::: Exercise inputs

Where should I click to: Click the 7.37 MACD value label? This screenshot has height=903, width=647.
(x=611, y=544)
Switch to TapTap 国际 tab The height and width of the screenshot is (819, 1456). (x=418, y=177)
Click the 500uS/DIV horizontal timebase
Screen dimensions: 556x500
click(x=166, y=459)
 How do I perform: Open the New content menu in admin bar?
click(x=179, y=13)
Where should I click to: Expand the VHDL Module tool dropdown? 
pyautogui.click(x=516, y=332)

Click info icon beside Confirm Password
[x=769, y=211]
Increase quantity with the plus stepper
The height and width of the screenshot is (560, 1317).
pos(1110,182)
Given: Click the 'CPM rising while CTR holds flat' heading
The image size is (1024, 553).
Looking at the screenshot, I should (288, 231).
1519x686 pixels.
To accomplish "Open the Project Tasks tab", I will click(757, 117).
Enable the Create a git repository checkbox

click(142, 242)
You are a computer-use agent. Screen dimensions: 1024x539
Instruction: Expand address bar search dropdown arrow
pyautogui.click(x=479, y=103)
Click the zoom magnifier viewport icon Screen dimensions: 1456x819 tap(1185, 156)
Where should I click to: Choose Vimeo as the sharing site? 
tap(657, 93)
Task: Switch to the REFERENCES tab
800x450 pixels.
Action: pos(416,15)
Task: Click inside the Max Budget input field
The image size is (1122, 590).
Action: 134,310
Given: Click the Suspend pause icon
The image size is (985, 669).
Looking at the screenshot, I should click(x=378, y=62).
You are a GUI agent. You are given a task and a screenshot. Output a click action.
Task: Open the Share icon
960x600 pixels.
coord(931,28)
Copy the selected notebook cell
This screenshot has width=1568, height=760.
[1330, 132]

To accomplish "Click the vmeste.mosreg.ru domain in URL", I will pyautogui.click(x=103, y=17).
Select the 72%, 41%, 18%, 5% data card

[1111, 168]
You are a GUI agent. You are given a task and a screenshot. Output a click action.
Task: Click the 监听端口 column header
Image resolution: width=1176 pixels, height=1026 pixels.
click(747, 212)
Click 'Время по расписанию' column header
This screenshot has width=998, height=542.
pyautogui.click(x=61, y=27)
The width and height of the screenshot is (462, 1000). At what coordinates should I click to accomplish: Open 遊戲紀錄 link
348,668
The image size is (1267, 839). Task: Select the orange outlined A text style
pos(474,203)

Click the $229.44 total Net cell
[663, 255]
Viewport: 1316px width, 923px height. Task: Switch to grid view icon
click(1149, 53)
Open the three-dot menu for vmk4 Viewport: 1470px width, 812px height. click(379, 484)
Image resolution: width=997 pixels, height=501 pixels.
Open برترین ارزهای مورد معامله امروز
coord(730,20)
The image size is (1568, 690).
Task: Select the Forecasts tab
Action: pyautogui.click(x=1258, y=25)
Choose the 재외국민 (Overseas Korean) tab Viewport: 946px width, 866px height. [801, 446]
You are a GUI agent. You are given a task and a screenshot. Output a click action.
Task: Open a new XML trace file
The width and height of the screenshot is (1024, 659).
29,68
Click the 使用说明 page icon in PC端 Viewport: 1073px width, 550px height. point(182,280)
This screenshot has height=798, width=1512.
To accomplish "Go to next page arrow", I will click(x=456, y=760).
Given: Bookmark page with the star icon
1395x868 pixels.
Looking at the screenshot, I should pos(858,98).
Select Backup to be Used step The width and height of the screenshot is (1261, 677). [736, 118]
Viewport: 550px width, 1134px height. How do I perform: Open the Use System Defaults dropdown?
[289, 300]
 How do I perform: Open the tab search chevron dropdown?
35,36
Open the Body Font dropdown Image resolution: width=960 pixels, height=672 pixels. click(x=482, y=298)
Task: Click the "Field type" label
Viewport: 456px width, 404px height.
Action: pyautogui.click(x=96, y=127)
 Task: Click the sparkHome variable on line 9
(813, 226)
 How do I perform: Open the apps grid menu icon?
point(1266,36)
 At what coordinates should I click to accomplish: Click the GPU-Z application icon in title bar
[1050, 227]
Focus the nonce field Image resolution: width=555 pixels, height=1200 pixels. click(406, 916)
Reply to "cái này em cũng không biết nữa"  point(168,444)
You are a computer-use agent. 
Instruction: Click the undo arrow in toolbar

::::::

Copy out the lines of the records verbatim, starting with the line containing "Given: Click the Suspend pause icon" and running down through the line containing "[1111, 168]", both included.

Written solution:
Given: Click the Suspend pause icon
The image size is (985, 669).
Looking at the screenshot, I should click(x=378, y=62).
You are a GUI agent. You are given a task and a screenshot. Output a click action.
Task: Open the Share icon
960x600 pixels.
coord(931,28)
Copy the selected notebook cell
This screenshot has width=1568, height=760.
[1330, 132]

To accomplish "Click the vmeste.mosreg.ru domain in URL", I will pyautogui.click(x=103, y=17).
Select the 72%, 41%, 18%, 5% data card

[1111, 168]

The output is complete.